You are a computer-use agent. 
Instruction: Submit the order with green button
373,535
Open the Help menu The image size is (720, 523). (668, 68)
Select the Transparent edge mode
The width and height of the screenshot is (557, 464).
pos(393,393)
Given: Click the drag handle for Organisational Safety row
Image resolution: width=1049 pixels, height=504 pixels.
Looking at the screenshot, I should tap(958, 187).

==

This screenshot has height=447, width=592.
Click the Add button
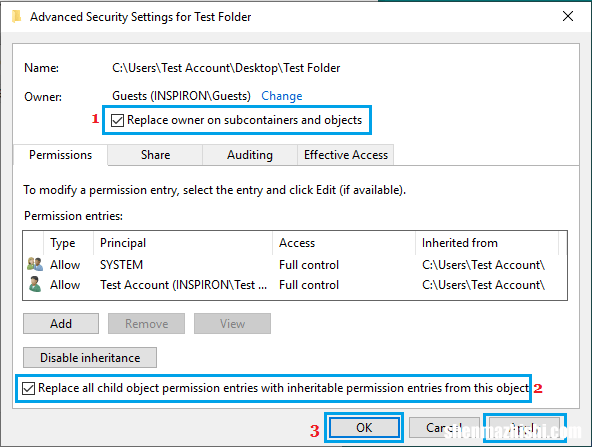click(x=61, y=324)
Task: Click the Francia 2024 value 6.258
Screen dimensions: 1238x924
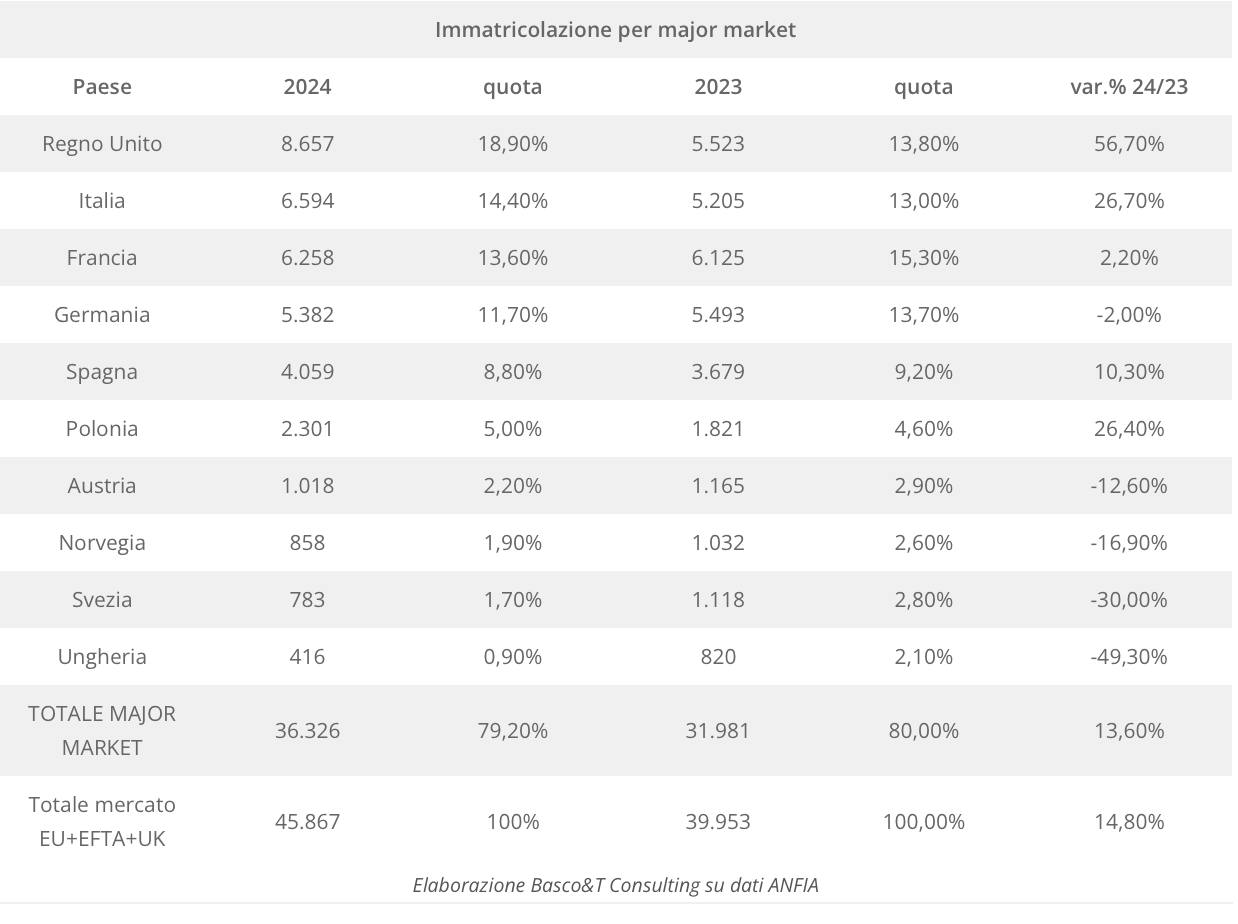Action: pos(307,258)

--

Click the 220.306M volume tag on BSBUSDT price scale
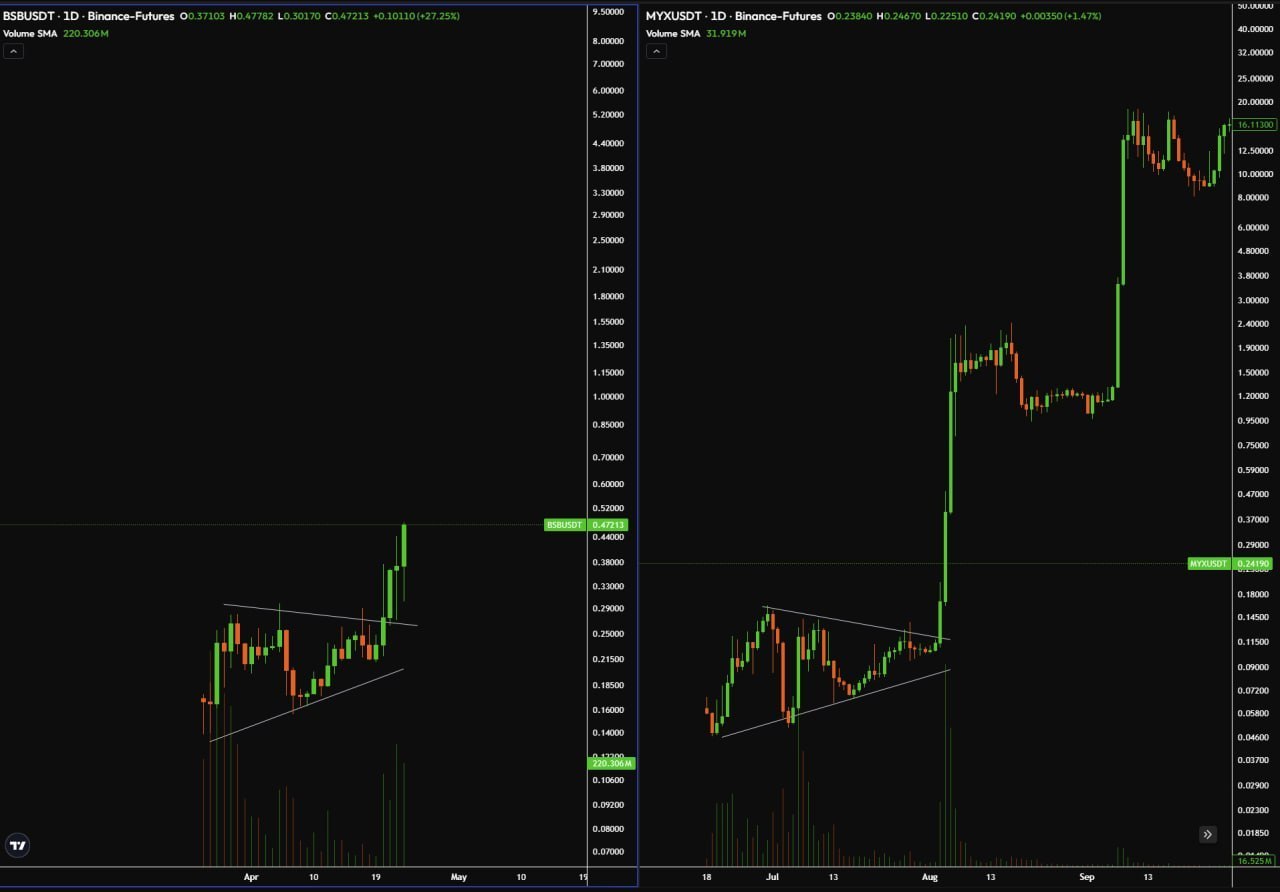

- **TASK ITEM**:
All lines above from the line with "You are a computer-use agent." through the line with "Given: Click the", both included, are to be set down exactly, with nothing else.

- **TASK RESULT**:
You are a computer-use agent. 
Instruction: Submit the order with green button
373,535
Open the Help menu The image size is (720, 523). (668, 68)
Select the Transparent edge mode
The width and height of the screenshot is (557, 464).
pos(393,393)
Given: Click the drag handle for Organisational Safety row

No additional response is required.